== EJERCICIOS ==
1/ Cite del bloque de texto el pasaje que va desde "Por un lado, el" hasta "la mayor edad.", ambos incluidos.
2/ Responda sí o no según concuerde cada afirmación con el bloque de texto, y respalde cada respuesta con las palabras decisivas del bloque citadas literalmente: (a) en los hogares más pobres, más de la mitad de los niños asiste a instituciones de cuidado para la primera infancia; (b) en los estratos uno y dos casi no hay diferencias entre la educación privada y la pública; (c) la desventaja en la prueba de vocabulario se reduce a medida que aumenta la edad.

Pero necesitan herramientas que no les estamos dando, en especial educación de calidad. A los muchachos les hemos vendido la idea de que si estudian tendrán su futuro asegurado y que la educación es la escalera del ascenso social, de superación definitiva de la pobreza. Pero tal cosa no está ocurriendo y constatarlo les genera una enorme rabia y frustración. Ven que su trabajo y sacrificio para estudiar, y el de sus padres, no se ve recompensado. La educación que reciben no les da las herramientas para ser empleados productivos ni para que sus emprendimientos, casi siempre informales, sean exitosos.
Por un lado, el sistema educativo tiene brechas de cobertura que es indispensable cerrar. Una, fundamental, en la educación preescolar. En los hogares más pobres apenas un 36% asiste a instituciones de cuidado para la primera infancia. El déficit se refleja rápidamente en la aptitud escolar y otras pruebas de inteligencia. Desde los 36 meses la prueba de vocabulario de imágenes visuales muestran de manera inequívoca un mucho mejor desempeño, casi un 50% superior, de los niños del tercio de hogares más ricos que los del tercio más pobre. Y la desventaja nunca se acorta con la mayor edad.
Por el otro, ocurre que aún los niños que fueron a guarderías públicas y que después van a las escuelas oficiales primarias y secundarias tienen en todo caso menor desempeño que aquellos que consiguen ingresar y pagar colegios privados, niños estos que corresponden a hogares de mejores ingresos, excepto en los estratos uno y dos, donde las diferencias son casi inexistentes porque la educación privada en esos niveles es igual de mala a la pública. Así lo reflejan las pruebas Saber. Hay un incremento sostenido en los puntajes si son mayores los ingresos familiares. Como muestra un estudio reciente de Ferguson y Flórez, los puntajes promedio de los niños cuyos hogares tienen ingresos de 5 o más salarios mínimos son casi un 80% superiores de los de hogares con ingresos menores a un salario mínimo, el doble de los de ingresos entre 1 y 2 salarios, y casi un 20% mejores que los de los de hogares entre 3 y 5 salarios.

== ENTRADAS PROPORCIONADAS ==
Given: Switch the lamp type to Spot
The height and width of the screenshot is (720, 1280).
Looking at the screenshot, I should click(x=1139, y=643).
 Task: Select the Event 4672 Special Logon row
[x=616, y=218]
* * *
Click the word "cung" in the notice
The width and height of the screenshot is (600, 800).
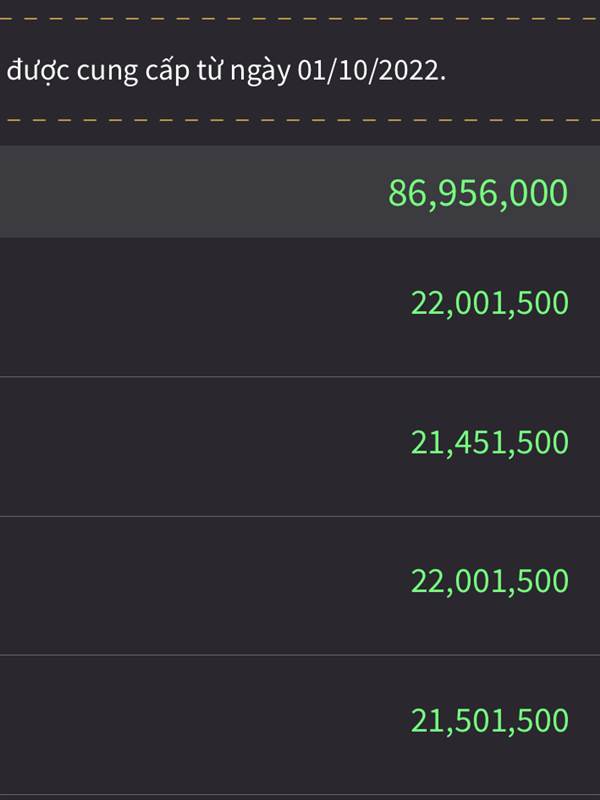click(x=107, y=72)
* * *
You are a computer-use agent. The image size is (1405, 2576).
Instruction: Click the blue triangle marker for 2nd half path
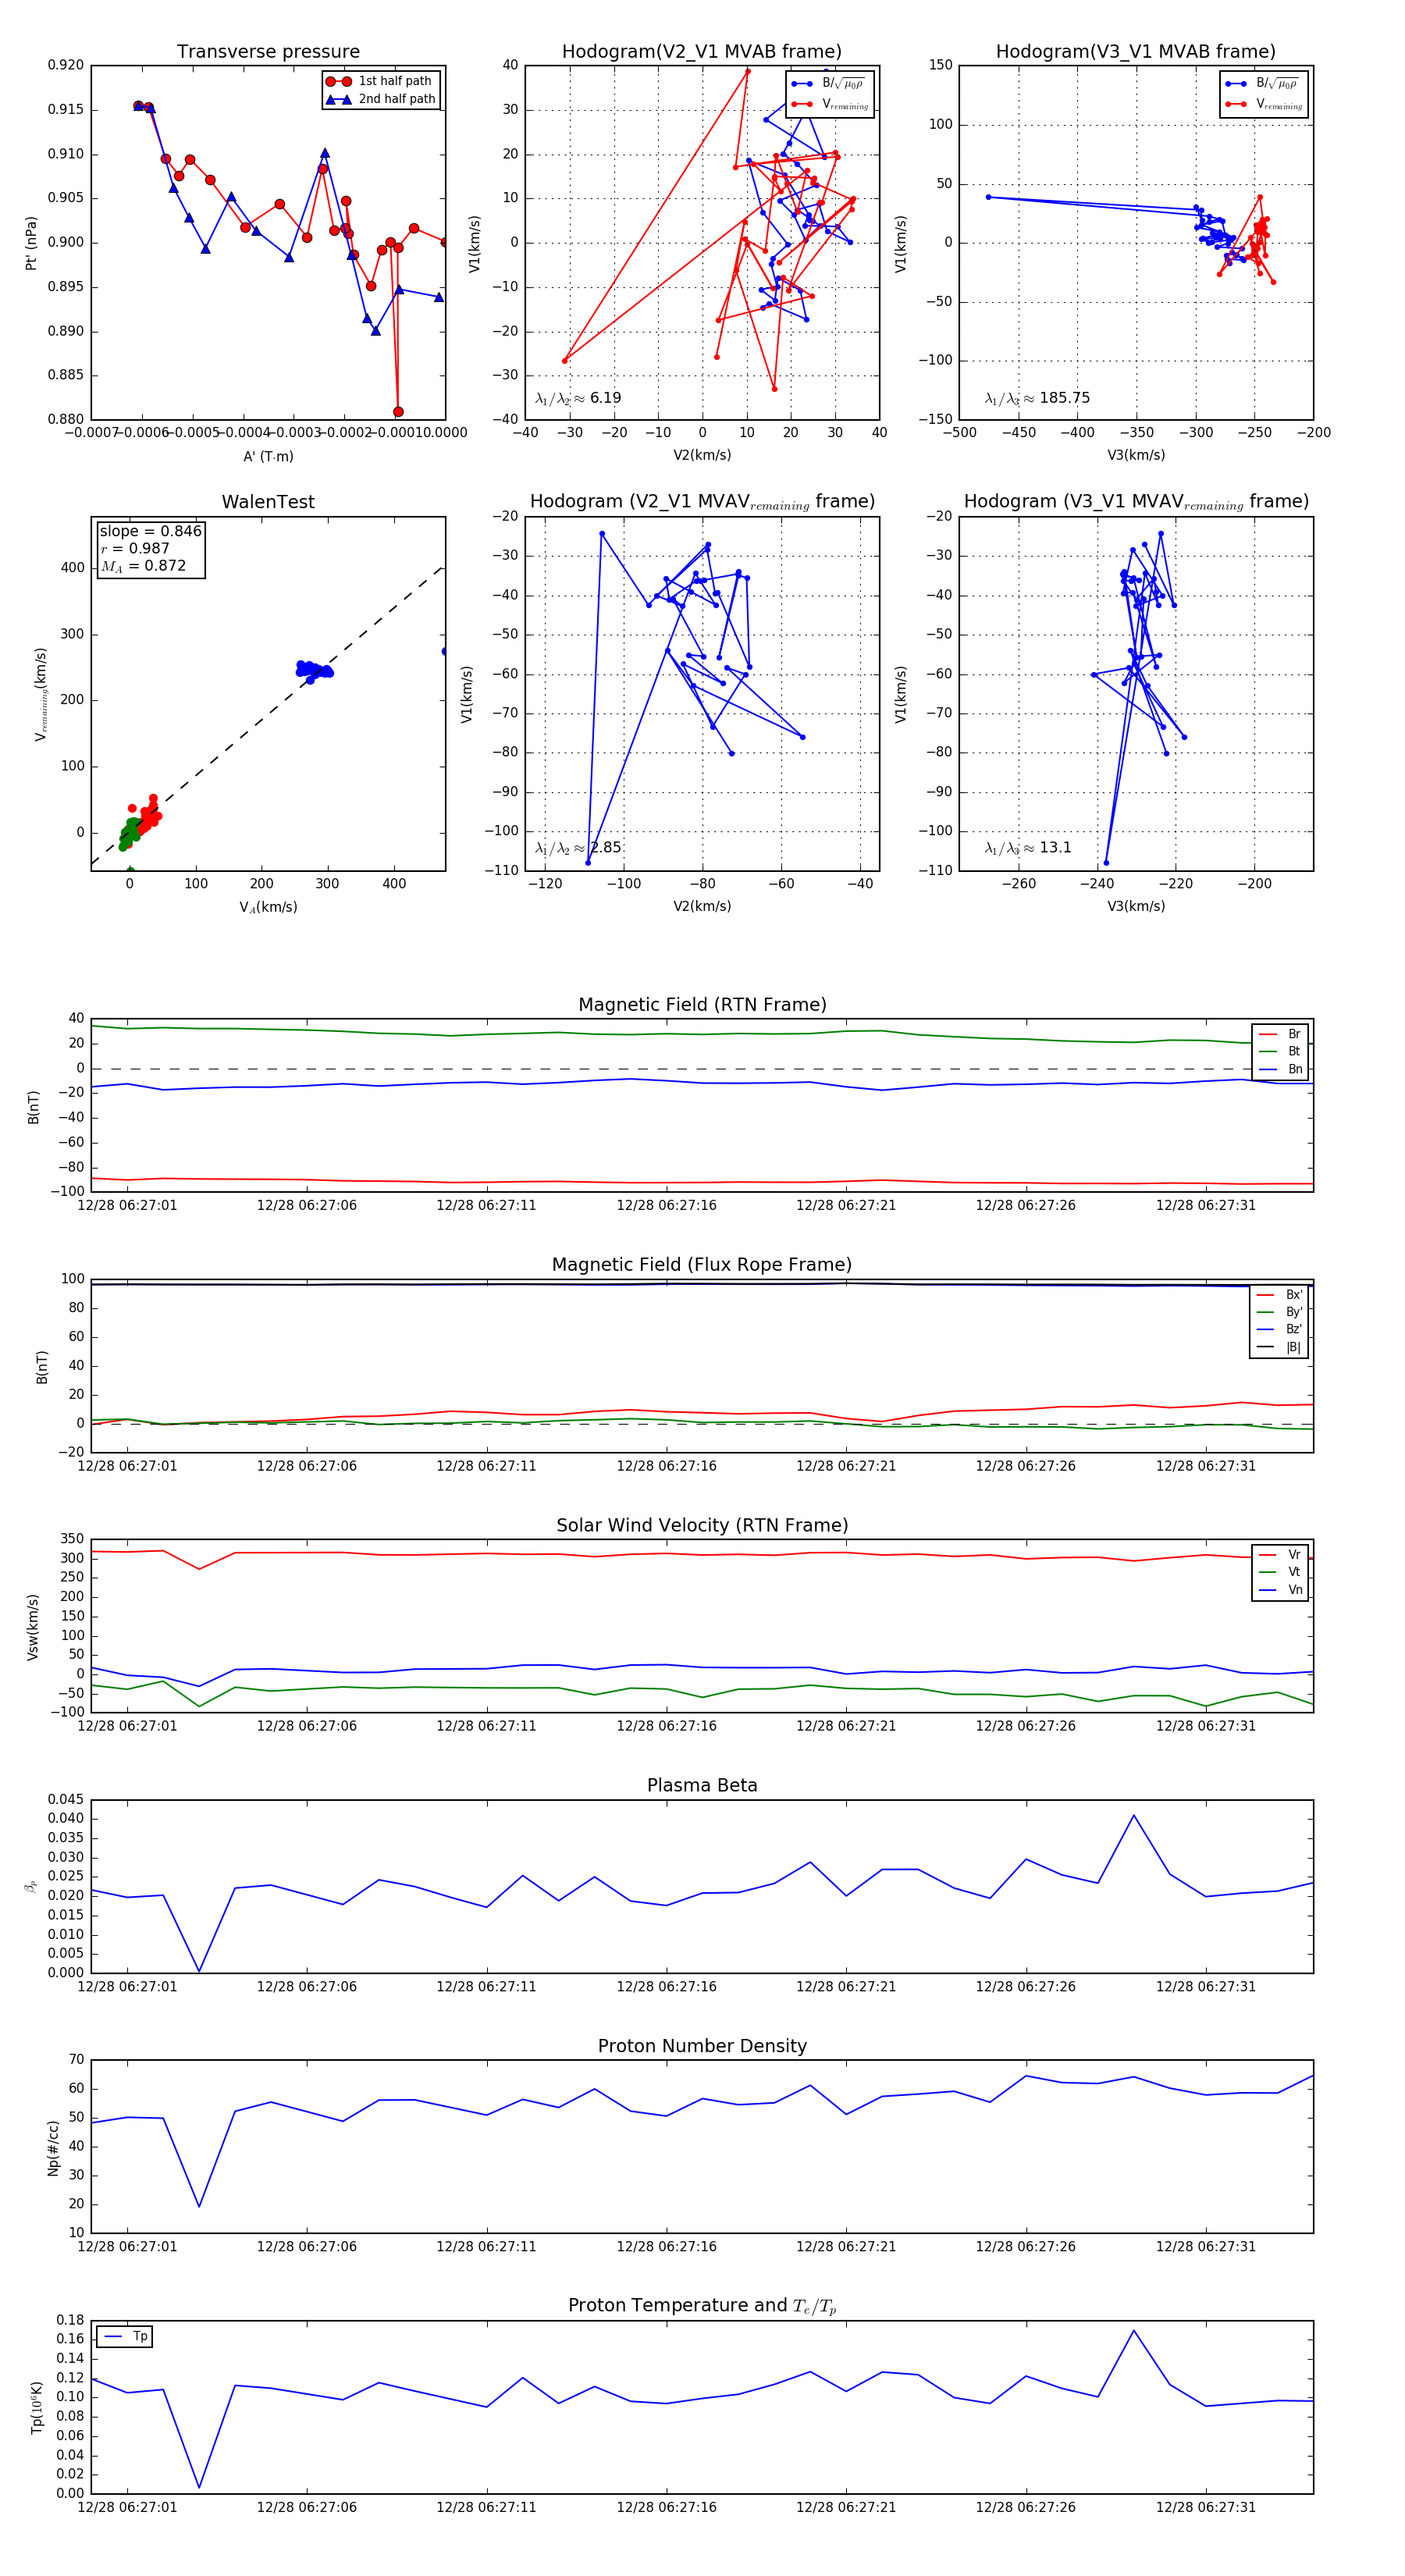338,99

== SOLUCIONES ==
1/
Por un lado, el sistema educativo tiene brechas de cobertura que es indispensable cerrar. Una, fundamental, en la educación preescolar. En los hogares más pobres apenas un 36% asiste a instituciones de cuidado para la primera infancia. El déficit se refleja rápidamente en la aptitud escolar y otras pruebas de inteligencia. Desde los 36 meses la prueba de vocabulario de imágenes visuales muestran de manera inequívoca un mucho mejor desempeño, casi un 50% superior, de los niños del tercio de hogares más ricos que los del tercio más pobre. Y la desventaja nunca se acorta con la mayor edad.

2/
(a) No: "En los hogares más pobres apenas un 36% asiste a instituciones de cuidado para la primera infancia."
(b) Sí: "excepto en los estratos uno y dos, donde las diferencias son casi inexistentes porque la educación privada en esos niveles es igual de mala a la pública."
(c) No: "Y la desventaja nunca se acorta con la mayor edad."